Mr Donaldson continued: "In speaking to a significant cross section of these individuals in recent days it is clear that they are deeply concerned about the proposal currently doing the rounds that a 'limited form of immunity' could be a recommendation flowing from the Haass talks along with a process of 'Truth/Information recovery.' Those who we have been in contact with recognise that for 'limited immunity' (which is effectively a precursor to Amnesty) to be brought into effect would in all likelihood require the passing of National legislation in Westminster and Dublin."
"Negligible consideration has been given by the Haass talks process to innocent victims/survivors of terrorism based outside of Northern Ireland, the 'Belfast centric' model which has operated thus far has discriminated against rural Northern Ireland and has also effectively 'airbrushed' those affected by Republican and Loyalist terrorism who live in Great Britain or the Republic of Ireland."
"Past Terrorists, their Spokespersons or indeed their inheritors must not be allowed to manipulate history in an effort to justify campaigns of ethnic and sectarian motivated violence. If this narrative is not contained within the proposals which flow from Haass then any self respecting political party must walk away from the process. If 'Dealing with the Past' means promoting the lie that terrorists were not terrorists but rather were 'freedom fighters' within the parameters of a 'Conflict' then 'Peace' in the Northern Ireland context comes at too high a price."

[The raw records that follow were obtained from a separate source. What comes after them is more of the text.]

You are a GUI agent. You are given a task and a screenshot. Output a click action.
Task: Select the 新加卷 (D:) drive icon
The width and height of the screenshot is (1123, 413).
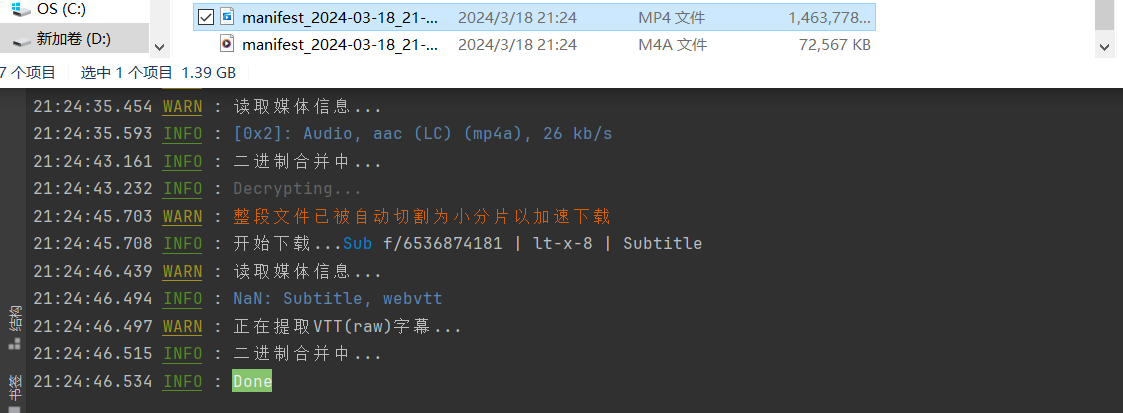click(x=21, y=39)
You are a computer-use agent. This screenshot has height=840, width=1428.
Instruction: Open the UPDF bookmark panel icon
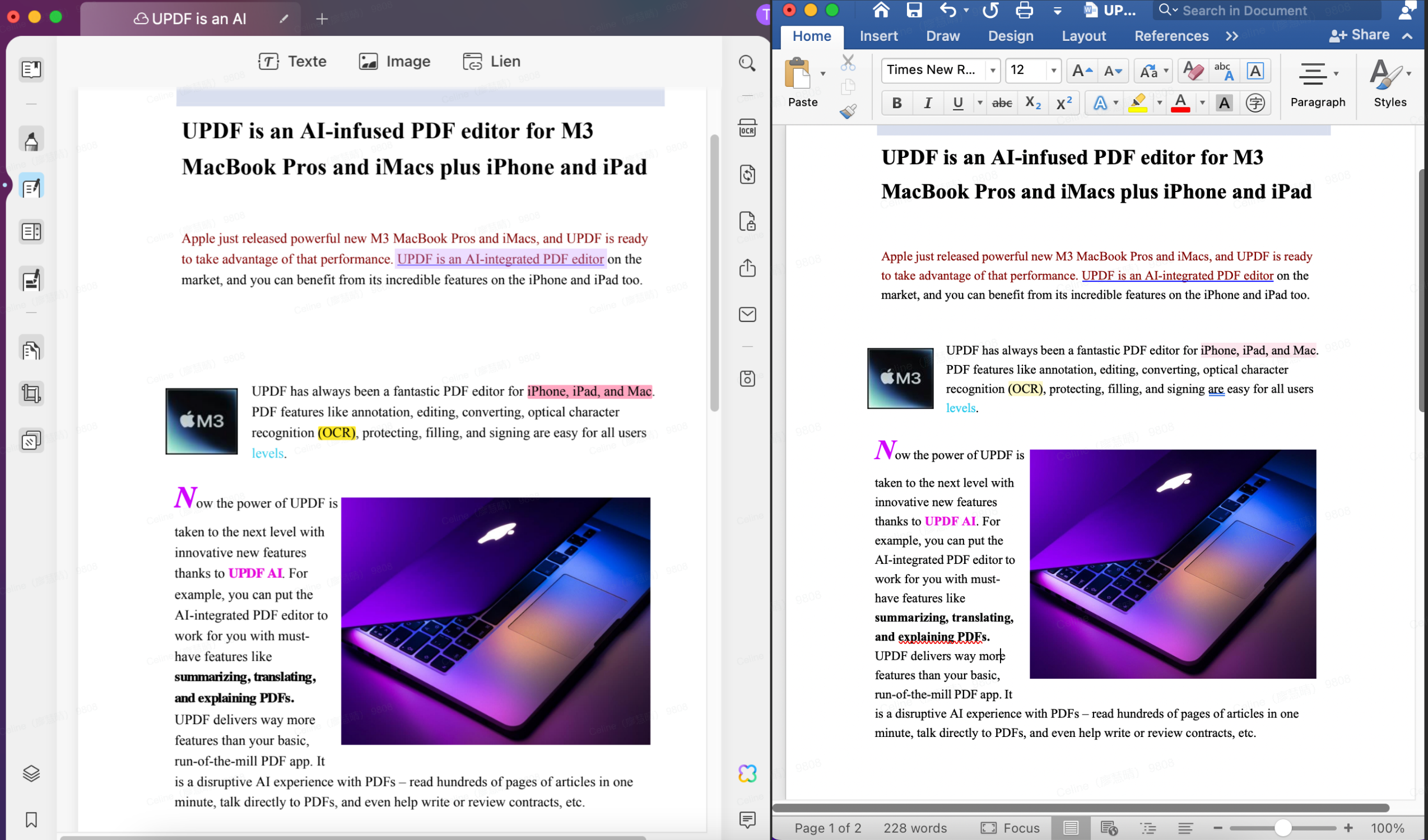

Comments around Extradition / Post publication of the Report of the Smithwick Tribunal
Mr Donaldson remarked: "For those whose loved ones were murdered as a consequence of the Dublin and Monaghan bombings, let it be known that their State failed them. There was no clamour from the Republic of Ireland State to have suspects extradited for questioning and why? Because they knew that they would have to reciprocate the arrangements when approached by the UK authorities. Justice has been denied the Dublin and Monaghan families by the R.O.I State and this is the common experience that these families share with the hundreds of innocents murdered along our borderlands."
On the back of the Report of the Smithwick Tribunal, as well as answering hard questions from Northern Ireland based victims/survivors so too must the R.O.I State answer questions from its' own citizens surrounding the carrying out of terrorist atrocities on its' own soil and its' failure in bringing to account those responsible."
"Dark elements within the Republic of Ireland system overtly and covertly provided support to terrorists and these elements went right to the top of the system."
"Those affected by terrorism along our Border Frontier refused to be broken, to have their basic humanity compromised, they refused to engage in retaliation attacks, they were and are God fearing people who also pledged their trust in the UK State to do right by them (and by extension their neighbouring Jurisdiction's Government)
"Their restraint must now be recognised and their loss and sacrifices must be fully acknowledged," concluded Mr Donaldson.